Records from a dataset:
----------------

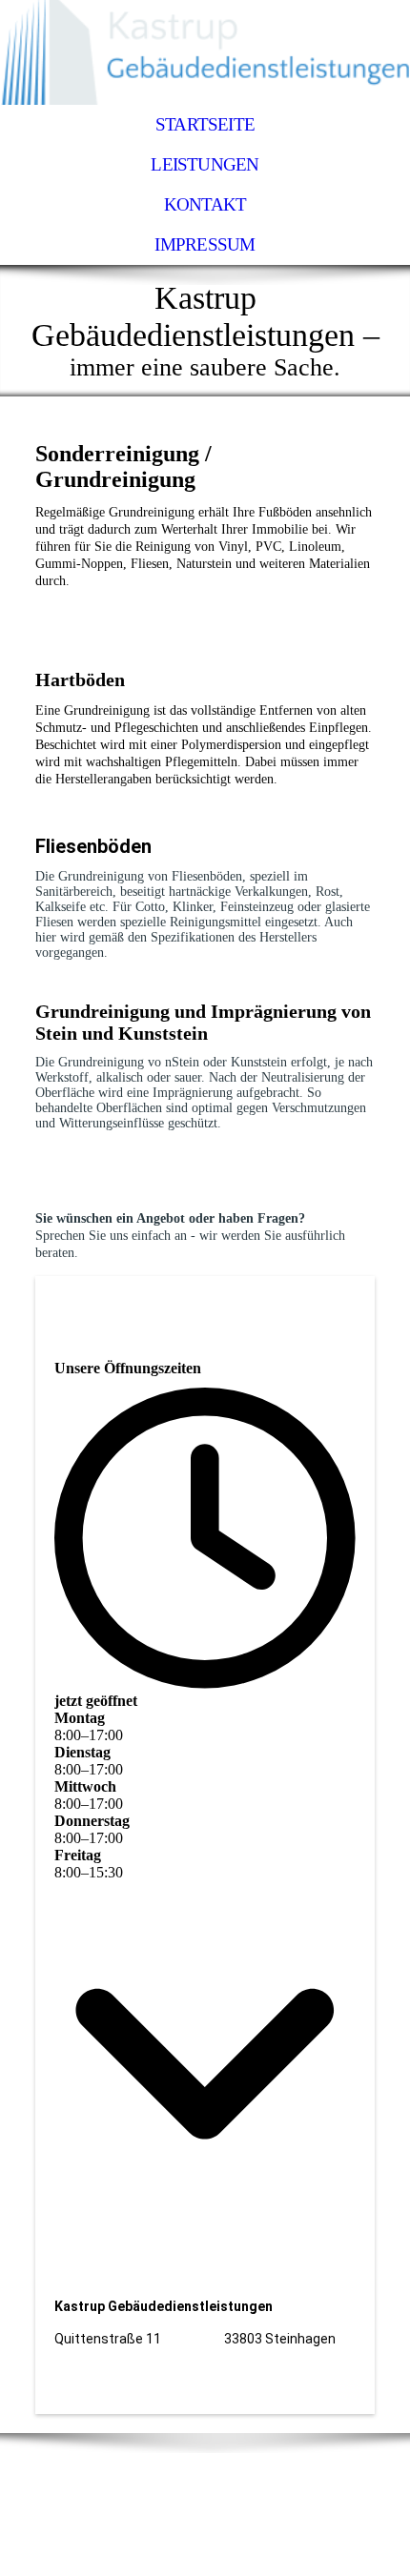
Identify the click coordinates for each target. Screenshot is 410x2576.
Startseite (205, 124)
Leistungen (204, 164)
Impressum (204, 244)
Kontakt (205, 204)
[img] (205, 52)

----------------

**Exercise prompt**
Print the records verbatim, without pictures.

**Exercise response**
Identify the click coordinates for each target. Screenshot is 410x2576.
Startseite (205, 124)
Leistungen (204, 164)
Impressum (204, 244)
Kontakt (205, 204)
[img] (205, 52)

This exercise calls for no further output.